Finite temperature line-shapes of hard-core bosons in quantum magnets: A diagrammatic approach tested in one dimension

Abstract: The dynamics in quantum magnets can often be described by effective models with bosonic excitations obeying a hard-core constraint. Such models can be systematically derived by renormalization schemes such as continuous unitary transformations or by variational approaches. Even in the absence of further interactions the hard-core constraint makes the dynamics of the hard-core bosons nontrivial. Here we develop a systematic diagrammatic approach to the spectral properties of hard-core bosons at finite temperature. Starting from an expansion in the density of thermally excited bosons in a system with an energy gap, our approach leads to a summation of ladder diagrams. Conceptually, the approach is not restricted to one dimension, but the one-dimensional case offers the opportunity to gauge the method by comparison to exact results obtained via a mapping to Jordan-Wigner fermions.
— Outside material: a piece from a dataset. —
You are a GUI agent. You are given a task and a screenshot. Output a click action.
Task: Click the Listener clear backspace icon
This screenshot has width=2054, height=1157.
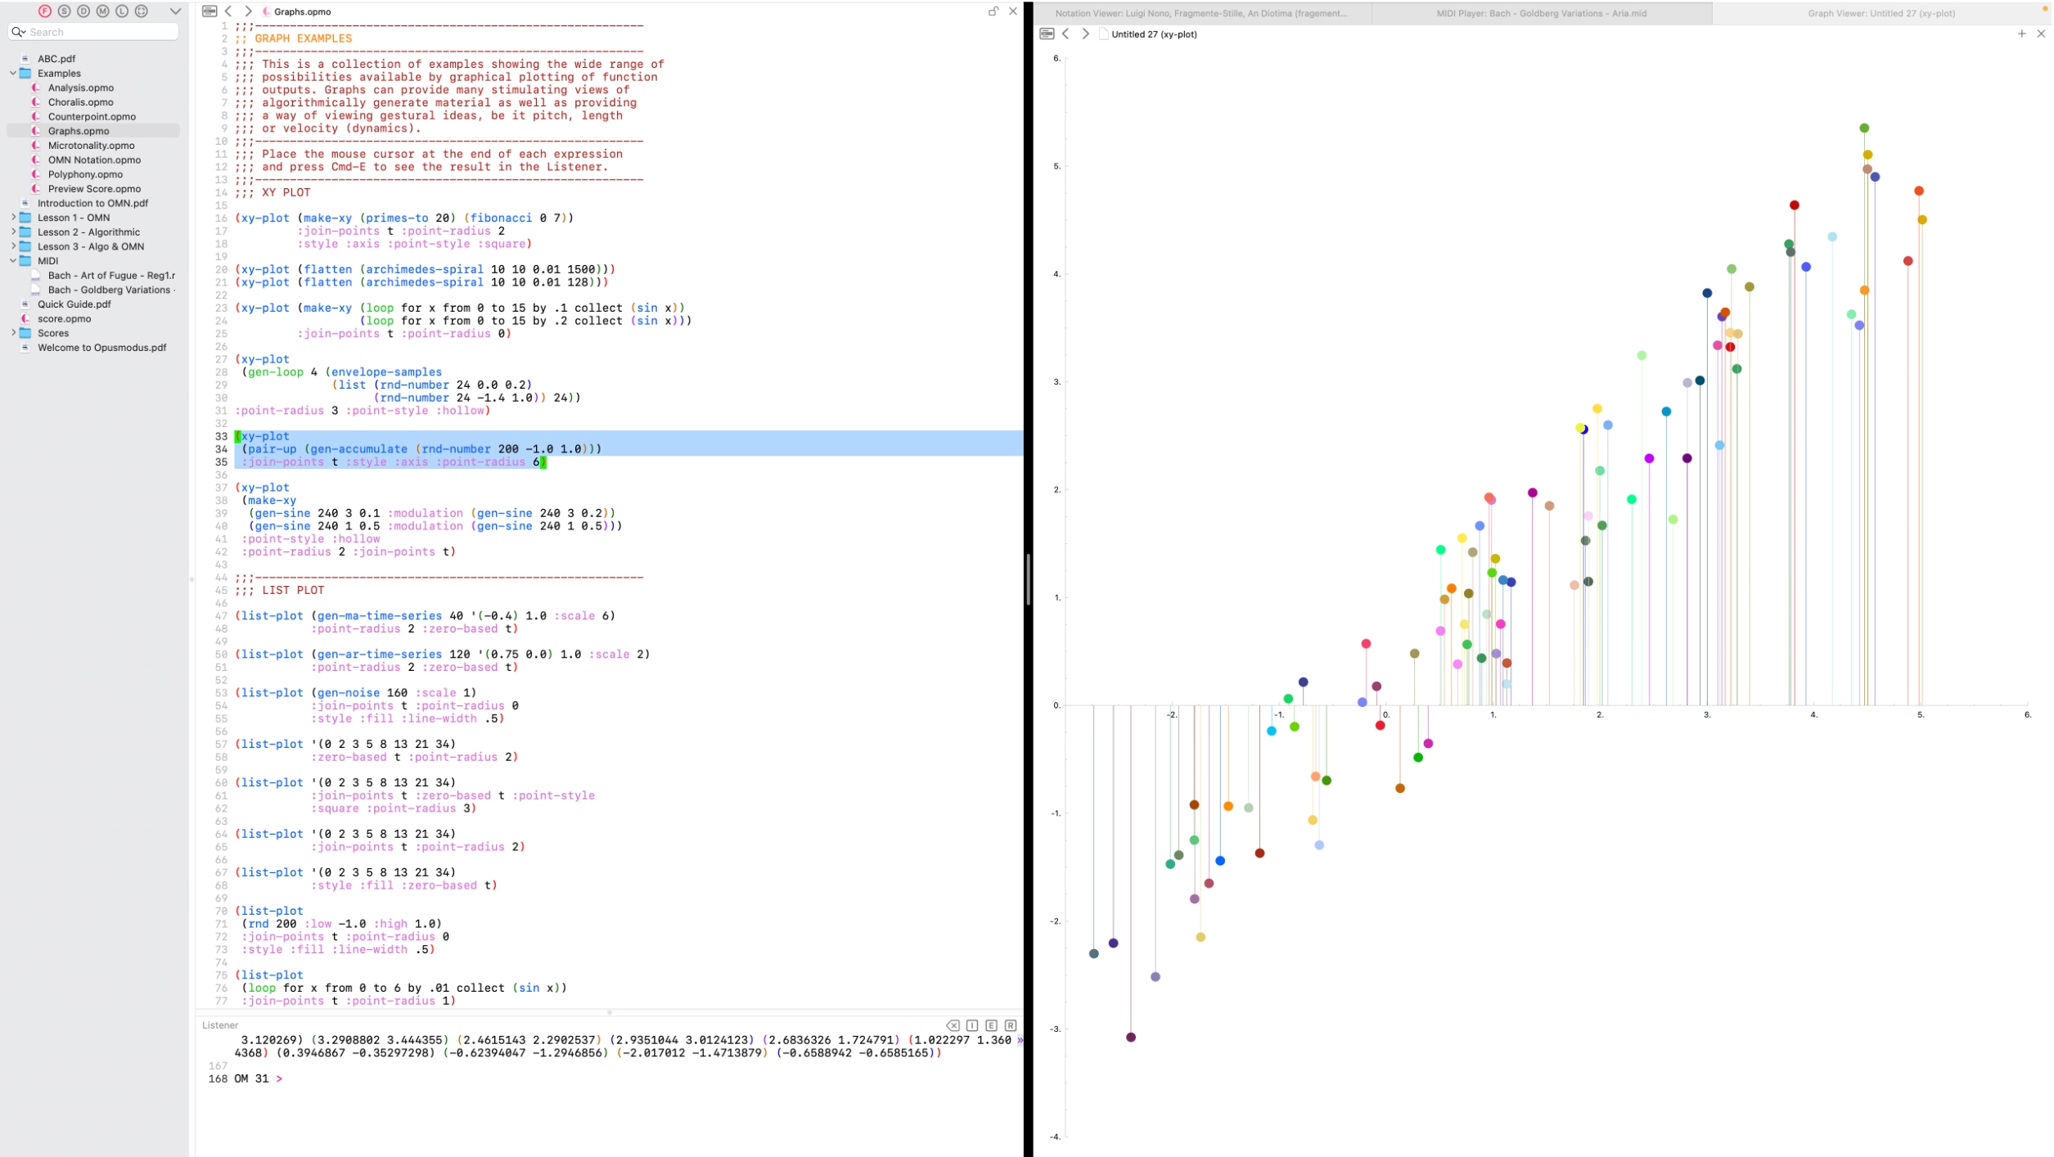pyautogui.click(x=953, y=1025)
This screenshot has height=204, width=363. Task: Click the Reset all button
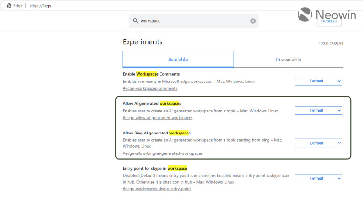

In particular, we present results for the thermal broadening of single-particle spectral functions at finite temperature. The line-shape is found to be asymmetric at elevated temperatures and the band-width of the dispersion narrows with increasing temperature. Additionally, the total number of thermally excited bosons is calculated and compared to various approximations and analytic results. Thereby, a flexible approach is introduced which can also be applied to more sophisticated and higher dimensional models.